Nel caso in esame, come rilevato, risulta prodotta solo copia della sentenza d’appello, non rinvenendosi copie cartacee dei messaggi di spedizione e ricezione a mezzo pec della stessa sentenza, nè nella produzione del ricorrente nè in quella di parte controricorrente. Laddove, come detto, la circostanza della carenza di una copia – non già soltanto autentica, ma soprattutto anche – notificata risulta dalla stessa nota di deposito della documentazione nella cancelleria di questa Corte, acquisita in copia dal Collegio, ove si menziona (contrariamente a quanto proclamato in ricorso) e si certifica (da parte della cancelleria) il deposito della sola copia autentica del provvedimento impugnato, ma non già della sua copia notificata, questa non risultandovi menzionata espressamente (in tal senso Cass. n. 13957 del 2019).

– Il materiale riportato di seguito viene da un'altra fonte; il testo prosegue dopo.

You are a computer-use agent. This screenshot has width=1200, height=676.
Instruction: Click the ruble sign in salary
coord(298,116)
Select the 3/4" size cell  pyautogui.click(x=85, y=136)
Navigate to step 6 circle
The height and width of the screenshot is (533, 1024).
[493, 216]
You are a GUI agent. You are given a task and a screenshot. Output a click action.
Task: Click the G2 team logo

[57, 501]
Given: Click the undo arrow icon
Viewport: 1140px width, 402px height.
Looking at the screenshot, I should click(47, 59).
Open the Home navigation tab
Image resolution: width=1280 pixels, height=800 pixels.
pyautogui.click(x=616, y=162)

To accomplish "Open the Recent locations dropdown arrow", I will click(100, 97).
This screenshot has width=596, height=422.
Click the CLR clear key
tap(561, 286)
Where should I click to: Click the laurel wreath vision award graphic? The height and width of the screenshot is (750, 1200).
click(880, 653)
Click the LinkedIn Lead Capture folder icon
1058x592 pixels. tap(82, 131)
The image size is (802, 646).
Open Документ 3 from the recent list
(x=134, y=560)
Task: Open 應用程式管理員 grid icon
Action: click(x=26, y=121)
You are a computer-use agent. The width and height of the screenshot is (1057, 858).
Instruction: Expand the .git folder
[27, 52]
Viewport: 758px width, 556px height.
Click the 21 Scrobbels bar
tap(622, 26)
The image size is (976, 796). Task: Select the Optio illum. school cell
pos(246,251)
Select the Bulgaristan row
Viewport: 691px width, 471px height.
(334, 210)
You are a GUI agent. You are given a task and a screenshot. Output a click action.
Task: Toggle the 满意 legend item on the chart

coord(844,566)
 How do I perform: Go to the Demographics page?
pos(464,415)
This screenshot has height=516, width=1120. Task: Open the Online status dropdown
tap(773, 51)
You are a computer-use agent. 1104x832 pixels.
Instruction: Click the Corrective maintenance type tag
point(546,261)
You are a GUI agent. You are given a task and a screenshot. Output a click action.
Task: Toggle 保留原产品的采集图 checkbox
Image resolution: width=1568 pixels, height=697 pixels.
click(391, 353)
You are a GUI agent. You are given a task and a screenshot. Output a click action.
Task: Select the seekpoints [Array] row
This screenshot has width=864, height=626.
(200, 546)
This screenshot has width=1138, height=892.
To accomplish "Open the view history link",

Le spese seguono la soccombenza e si liquidano come da dispositivo. Sussistono le condizioni per dare atto L. n. 228 del 2012, ex art. 1, comma 17, che ha aggiunto il comma 1-quater dell’art. 13 del T.U. n. 115/2002 – della sussistenza dell’obbligo di versamento, da parte del ricorrente, dell’ulteriore importo a titolo di contributo unificato pari a quello dovuto per l’impugnazione.

PQM

La Corte dichiara il ricorso improcedibile e condanna il ricorrente al rimborso delle spese in favore della controricorrente che liquida in complessivi Euro 10.200,00 di cui Euro 200,00 per esborsi, oltre spese generali pari al 15 % sui compensi, ed accessori come per legge. Ai sensi del D.P.R. n. 115 del 2002, art. 13, comma 1 quater, inserito dalla L. n. 228 del 2012, art. 1, comma 17, dichiara la sussistenza dei presupposti per il versamento da parte dei ricorrenti del contributo unificato dovuto per il ricorso principale a norma dell’art. 1 bis dello stesso art. 13.

Così deciso in Roma, nella Camera di consiglio della seconda sezione civile della Corte Suprema di Cassazione, il 18 giugno 2019.